### Exercise inputs
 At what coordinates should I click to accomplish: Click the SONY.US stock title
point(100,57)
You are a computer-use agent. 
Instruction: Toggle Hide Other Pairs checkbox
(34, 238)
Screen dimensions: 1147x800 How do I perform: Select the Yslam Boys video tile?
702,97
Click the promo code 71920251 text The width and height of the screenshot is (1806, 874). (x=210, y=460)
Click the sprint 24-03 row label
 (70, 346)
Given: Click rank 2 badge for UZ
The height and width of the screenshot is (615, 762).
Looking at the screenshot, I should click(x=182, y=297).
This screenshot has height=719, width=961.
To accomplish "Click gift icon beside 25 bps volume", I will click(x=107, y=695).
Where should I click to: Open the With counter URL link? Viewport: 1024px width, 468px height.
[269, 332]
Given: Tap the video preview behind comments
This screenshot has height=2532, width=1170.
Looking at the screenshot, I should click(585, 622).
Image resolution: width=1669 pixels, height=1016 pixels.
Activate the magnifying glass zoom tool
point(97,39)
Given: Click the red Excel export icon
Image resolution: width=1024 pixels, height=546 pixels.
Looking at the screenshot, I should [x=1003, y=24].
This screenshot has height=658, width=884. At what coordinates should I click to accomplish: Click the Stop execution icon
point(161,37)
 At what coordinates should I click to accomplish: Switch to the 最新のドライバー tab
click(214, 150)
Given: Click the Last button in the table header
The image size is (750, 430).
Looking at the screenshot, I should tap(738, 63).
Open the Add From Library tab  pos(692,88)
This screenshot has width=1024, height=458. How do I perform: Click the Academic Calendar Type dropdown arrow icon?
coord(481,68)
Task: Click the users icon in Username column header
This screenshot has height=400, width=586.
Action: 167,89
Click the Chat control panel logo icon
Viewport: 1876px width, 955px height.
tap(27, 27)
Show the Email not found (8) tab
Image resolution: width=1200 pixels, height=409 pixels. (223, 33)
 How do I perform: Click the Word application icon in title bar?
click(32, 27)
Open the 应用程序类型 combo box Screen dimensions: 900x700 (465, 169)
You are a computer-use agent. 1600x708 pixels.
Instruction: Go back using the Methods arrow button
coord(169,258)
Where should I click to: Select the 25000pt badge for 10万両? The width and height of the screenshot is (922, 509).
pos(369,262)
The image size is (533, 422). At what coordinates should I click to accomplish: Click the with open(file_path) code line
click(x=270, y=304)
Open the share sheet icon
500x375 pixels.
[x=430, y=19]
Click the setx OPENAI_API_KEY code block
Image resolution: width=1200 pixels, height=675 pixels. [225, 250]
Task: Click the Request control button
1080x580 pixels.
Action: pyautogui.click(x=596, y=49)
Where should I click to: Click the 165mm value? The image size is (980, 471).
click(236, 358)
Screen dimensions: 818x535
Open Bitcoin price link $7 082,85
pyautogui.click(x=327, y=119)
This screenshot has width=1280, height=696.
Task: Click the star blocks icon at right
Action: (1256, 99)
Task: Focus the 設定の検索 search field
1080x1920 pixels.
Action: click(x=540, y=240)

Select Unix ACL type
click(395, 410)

### Directions for this task
Your task is to transcribe the material, which must come out exactly as written.

### Completed task
 At what coordinates should I click to accomplish: Click the SONY.US stock title
point(100,57)
You are a computer-use agent. 
Instruction: Toggle Hide Other Pairs checkbox
(34, 238)
Screen dimensions: 1147x800 How do I perform: Select the Yslam Boys video tile?
702,97
Click the promo code 71920251 text The width and height of the screenshot is (1806, 874). (x=210, y=460)
Click the sprint 24-03 row label
 (70, 346)
Given: Click rank 2 badge for UZ
The height and width of the screenshot is (615, 762).
Looking at the screenshot, I should click(x=182, y=297).
This screenshot has height=719, width=961.
To accomplish "Click gift icon beside 25 bps volume", I will click(x=107, y=695).
Where should I click to: Open the With counter URL link? Viewport: 1024px width, 468px height.
[269, 332]
Given: Tap the video preview behind comments
This screenshot has height=2532, width=1170.
Looking at the screenshot, I should click(585, 622).
Image resolution: width=1669 pixels, height=1016 pixels.
Activate the magnifying glass zoom tool
point(97,39)
Given: Click the red Excel export icon
Image resolution: width=1024 pixels, height=546 pixels.
Looking at the screenshot, I should [x=1003, y=24].
This screenshot has height=658, width=884. At what coordinates should I click to accomplish: Click the Stop execution icon
point(161,37)
 At what coordinates should I click to accomplish: Switch to the 最新のドライバー tab
click(214, 150)
Given: Click the Last button in the table header
The image size is (750, 430).
Looking at the screenshot, I should tap(738, 63).
Open the Add From Library tab  pos(692,88)
This screenshot has width=1024, height=458. How do I perform: Click the Academic Calendar Type dropdown arrow icon?
coord(481,68)
Task: Click the users icon in Username column header
This screenshot has height=400, width=586.
Action: 167,89
Click the Chat control panel logo icon
Viewport: 1876px width, 955px height.
tap(27, 27)
Show the Email not found (8) tab
Image resolution: width=1200 pixels, height=409 pixels. (223, 33)
 How do I perform: Click the Word application icon in title bar?
click(32, 27)
Open the 应用程序类型 combo box Screen dimensions: 900x700 (465, 169)
You are a computer-use agent. 1600x708 pixels.
Instruction: Go back using the Methods arrow button
coord(169,258)
Where should I click to: Select the 25000pt badge for 10万両? The width and height of the screenshot is (922, 509).
pos(369,262)
The image size is (533, 422). At what coordinates should I click to accomplish: Click the with open(file_path) code line
click(x=270, y=304)
Open the share sheet icon
500x375 pixels.
[x=430, y=19]
Click the setx OPENAI_API_KEY code block
Image resolution: width=1200 pixels, height=675 pixels. [225, 250]
Task: Click the Request control button
1080x580 pixels.
Action: pyautogui.click(x=596, y=49)
Where should I click to: Click the 165mm value? The image size is (980, 471).
click(236, 358)
Screen dimensions: 818x535
Open Bitcoin price link $7 082,85
pyautogui.click(x=327, y=119)
This screenshot has width=1280, height=696.
Task: Click the star blocks icon at right
Action: (1256, 99)
Task: Focus the 設定の検索 search field
1080x1920 pixels.
Action: click(x=540, y=240)

Select Unix ACL type
click(395, 410)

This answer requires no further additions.